Harnessing AI & analytics to establish a smarter, adaptive Supply Chain

Businesses are looking to deploy adaptive Digital Supply Chains that are equipped to deal with uncertainties and can process and analyze vast quantities of fast-moving data from connected systems using AI/ML & analytics
Today’s globalized supply chains have evolved to become highly interlinked and continue to grow in complexity. Widespread disruptions such as COVID-19 have elevated the need for autonomous, agile, and resilient supply chains that provide end-to-end visibility and better operational control.
In addition to leveraging customer insights for marketing and promotions, organizations now also need to accelerate their exploration of analytics to create flexible digitally-enabled supply chain models.
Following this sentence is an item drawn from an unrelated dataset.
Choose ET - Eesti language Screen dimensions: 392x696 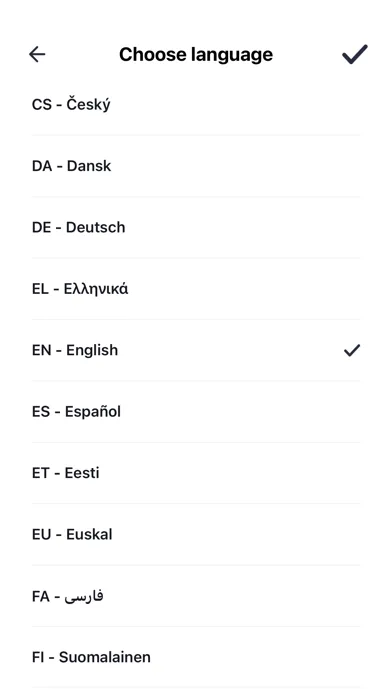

I believe there is significant value that can be realized to drive customer experience, revenue acceleration, risk prediction, and cost optimization. Artificial Intelligence (AI) and Machine Learning (ML) must be integrated with operations to draw actionable insights, predict events, and prescribe relevant actions.
I’m listing below some salient use cases on how AI-powered software can quickly process large volumes of data and define trends at a granular level. These insights can then be fed into robotics and immersive digital technologies to create customized, scalable, and secure Digital Supply Chains.
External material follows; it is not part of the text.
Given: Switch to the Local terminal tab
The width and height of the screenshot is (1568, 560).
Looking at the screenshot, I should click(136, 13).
Gartner predicts that by 2024, 50 percent of supply chain organizations will invest in applications that support AI and advanced analytics capabilities. Forward-looking organizations can deploy adaptive Digital Supply Networks (DSN) that are equipped to deal with uncertainties and can analyze vast quantities of fast-moving data from connected systems. This will enable informed, timely and optimal decision-making leading to a smart value-driven network.
It is necessary to identify and include data sources that are closer to consumption. That’s because traditional forecasting techniques associated with time-series methods are no longer sufficient to derive actionable insights. The recent chip shortage incident is an example where improper demand planning caused a tremendous ripple effect across the supply chain – a variety of products from cars to gaming consoles and refrigerators were impacted. AI-driven Demand Sensing can increase visibility, accuracy, and reliability across the value network by estimating dips and spikes in customer demand using near real-time information such as e-commerce or Point-of-Sale (POS) data across short time horizons to create accurate demand forecasts. Thus, granular insights into customer behavior and preferences can be derived.
Leveraging advanced AI and ML in this manner enables SKU rationalization by considering numerous factors service levels, price points, bills of material, and unit costs – to better anticipate demand. These techniques can also use external data sources such as economic indicators, weather patterns, competitive pricing, and customer behavior to create daily forecasts that reflect current market trends and realities – thus delivering high service levels with an optimum inventory. Demand Sensing can allow strategic item placement and storage in forwarding Stocking Locations’ (FSLs) or other pockets of inventory near customers, optimizing last-mile delivery for a superlative customer experience.
An AI charter also leads to proactive risk management. It harmonizes supply chain data and applies self-corrections or learnings to both implement and enhance human intelligence. Automated solutions and prognostic AI models allow proactive risk assessment and business impact analysis by simulating what-if scenarios in real-time – such as identifying vulnerabilities and failure points in an organization’s infrastructure.